When I tell my friends that I study physics, they move their heads from
side to side, they shake their hands at the wrist, and they whistle, “Whew! That’s difficult.” This universal reaction to the word “physics” is a wall that stands between what physicists do and what most people think they do. There is usually a big difference between the two.

Physicists themselves are partly to blame for this sad situation. Their shop talk sounds like advanced Greek, unless you are Greek or a physicist. When they are not talking to other physicists, physicists speak English. Ask them what they do, however, and they sound like the natives of Corfu again.

On the other hand, part of the blame is ours. Generally speaking, we have given up trying to understand what physicists (and biologists, etc.) really do. In this we do ourselves a disservice. These people are engaged in extremely interesting adventures that are not that difficult to understand. True,
how
they do what they do sometimes entails a technical explanation which, if you are not an expert, can produce an involuntary deep sleep.
What
physicists do, however, is actually quite simple. They wonder what the universe is really made of, how it works, what we are doing in it, and where it is going, if it is going
anyplace at all. In short, they do the same things that we do on starry nights when we look up at the vastness of the universe and feel overwhelmed by it and a part of it at the same time. That is what physicists really do, and the clever rascals get paid for doing it.

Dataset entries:
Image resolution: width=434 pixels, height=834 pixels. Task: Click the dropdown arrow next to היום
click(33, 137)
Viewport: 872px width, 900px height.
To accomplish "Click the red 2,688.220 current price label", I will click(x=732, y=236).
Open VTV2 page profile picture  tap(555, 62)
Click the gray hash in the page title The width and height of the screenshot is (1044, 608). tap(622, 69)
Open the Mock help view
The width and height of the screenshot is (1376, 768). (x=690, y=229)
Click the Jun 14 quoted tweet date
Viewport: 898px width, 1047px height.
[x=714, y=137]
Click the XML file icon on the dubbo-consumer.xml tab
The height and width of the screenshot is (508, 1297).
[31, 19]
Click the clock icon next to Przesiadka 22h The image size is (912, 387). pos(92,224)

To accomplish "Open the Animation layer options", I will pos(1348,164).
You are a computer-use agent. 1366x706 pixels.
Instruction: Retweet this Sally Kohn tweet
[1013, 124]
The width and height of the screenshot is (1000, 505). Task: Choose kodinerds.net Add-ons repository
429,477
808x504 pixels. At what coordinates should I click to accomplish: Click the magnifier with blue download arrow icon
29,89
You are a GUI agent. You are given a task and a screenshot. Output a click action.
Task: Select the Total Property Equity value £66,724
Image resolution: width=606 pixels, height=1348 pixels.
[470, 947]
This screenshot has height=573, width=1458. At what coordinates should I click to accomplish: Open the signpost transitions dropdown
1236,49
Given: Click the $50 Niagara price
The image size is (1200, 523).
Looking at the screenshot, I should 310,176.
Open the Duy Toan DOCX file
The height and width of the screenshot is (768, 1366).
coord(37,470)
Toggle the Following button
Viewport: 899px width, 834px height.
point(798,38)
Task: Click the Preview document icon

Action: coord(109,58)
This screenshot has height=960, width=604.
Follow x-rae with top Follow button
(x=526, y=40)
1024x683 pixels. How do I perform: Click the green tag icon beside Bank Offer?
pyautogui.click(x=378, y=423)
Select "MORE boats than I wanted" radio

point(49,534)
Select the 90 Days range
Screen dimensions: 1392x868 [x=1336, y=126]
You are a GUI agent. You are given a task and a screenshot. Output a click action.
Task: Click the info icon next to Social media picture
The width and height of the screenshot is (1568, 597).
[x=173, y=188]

> **Exercises**
a - Restate more briefly the paragraph of the passage about physics that begins "Physicists themselves are partly to blame," keeping its main facts.
b - Set down the passage about physics word for word, from "On the other" up to and including "involuntary deep sleep.".

> **Task-by-task answers**
a - Physicists are partly responsible for the situation, because their shop talk sounds like advanced Greek to anyone who is neither Greek nor a physicist. Away from other physicists they speak English, but when asked what they do, they again sound like natives of Corfu.

b -
On the other hand, part of the blame is ours. Generally speaking, we have given up trying to understand what physicists (and biologists, etc.) really do. In this we do ourselves a disservice. These people are engaged in extremely interesting adventures that are not that difficult to understand. True,
how
they do what they do sometimes entails a technical explanation which, if you are not an expert, can produce an involuntary deep sleep.